Now, following a legal battle, Jake Offenhartz at The Village Voice reports that a federal judge has ruled that Wolkoff owes a consortium of 21 aerosol artists $6.75 million in compensation.

Wolkoff first began renting studio space in the warehouses to artists in the 1990s. He also gave them permission to paint murals on the walls of the buildings. After he announced his plans to redevelop the site, the artists began a campaign to save 5Pointz. They tried to raise money to buy the block and even street art luminary Banksy weighed in, arguing for its preservation. Eventually, a consortium of artists filed an injunction against Wolkoff under the Visual Artists Rights Act (VARA), which gives artists rights to protect their public art or art commissioned for things like building projects. The court said it would issue an opinion in eight days time, but it was during that interim that Wolkoff sent in the paint squad to whitewash the murals.
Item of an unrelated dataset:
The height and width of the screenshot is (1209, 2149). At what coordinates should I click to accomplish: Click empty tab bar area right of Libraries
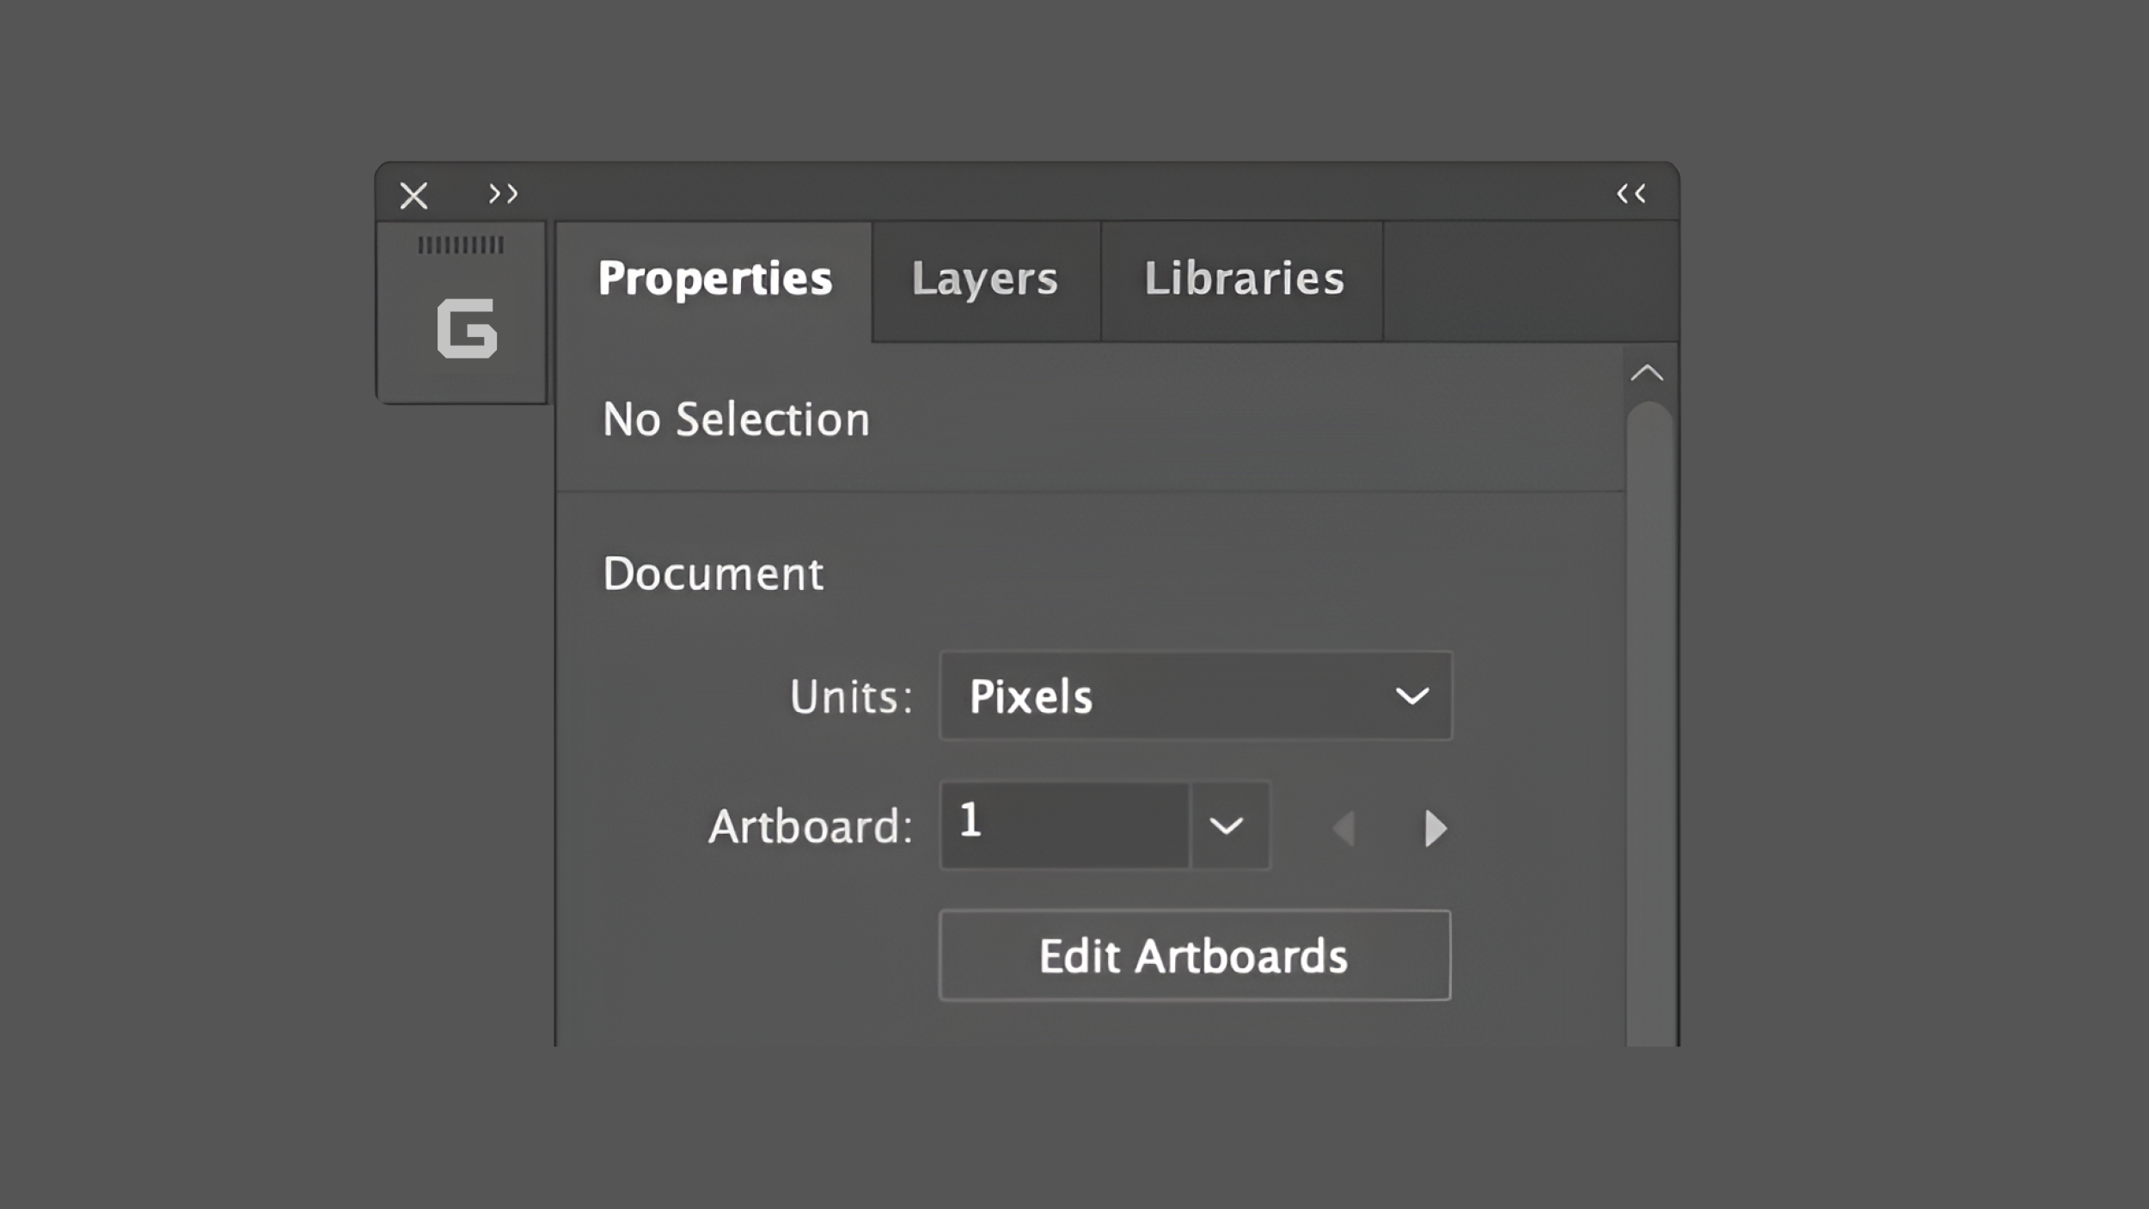click(x=1530, y=280)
The artists took Wolkoff to court, and the resulting decision was announced Monday. In judge Frederic Block's ruling, he said that 45 works at 5Pointz should have been protected under VARA and levied the maximum fine against the property owner. “Wolkoff’s precipitous conduct ... was an act of pure pique and revenge for the nerve of the plaintiffs to sue to attempt to prevent the destruction of their art,” Block writes in the decision. “The shame of it all is that since 5 Pointz was a prominent tourist attraction, the public would undoubtedly have thronged to say its goodbyes during those 10 months and gaze at the formidable works of aerosol art for the last time. It would have been a wonderful tribute for the artists that they richly deserved.”

Eric Baum, the attorney for the 21 artists, tells Offenhartz they are satisfied with the ruling. “The graffiti artists are elated by the court’s decision in this case. All of the artists at 5Pointz, led by their curator Jonathan Cohen, are professional artists who have spent their lives mastering the techniques necessary to create this art. Their art should be cherished, not destroyed.”

In an email to Eileen Kinsella at artnet news Cohen argues that the ruling legitimizes aerosol art as a medium worthy of protection. “5Pointz was its temple, though it can never be replaced, this judgement is a monumental step for our culture and our art form,” he says. “Judge Block’s decision will change the art form perception for generations to come.”

But Offenhartz reports that the decision could also spell trouble for public art. It could lead developers to avoid commissioning public art or could lead to artists being forced to sign away their rights of protection. “If I’m a landlord who reads this, the first thing I’m now doing is getting artists to waive VARA, which in the end run could hurt artists and the power of VARA,” Philippa Loengard, deputy director at the Center for Law, Media and the Arts at Columbia Law School, tells him.

This is not the only recent case that is bringing VARA into the spotlight. The city of Palo Alto, California, wants to remove a public sculpture called “Digital DNA,” a giant egg made Styrofoam, fiberglass, circuit boards and keyboards, that was installed in a public square 13 years ago. As Kinsella reports in a separate story at artnet news, the city is arguing that the work is not durable enough for outdoor display and wants the egg’s artist, Adriana Varella, to remove it. Varella, meanwhile, claims removing the work would violate her rights under VARA since the sculpture has become “a beloved landmark.” She continues, “The moment that the sculpture is removed, it will be destroyed, because it cannot be what it is anywhere else.”

In other cases, VARA has allowed artists to sue when their work has been modified or damaged, reworked by another artists, prevented sales of artwork after it has been damaged or mutilated, and also established protections for incomplete artworks.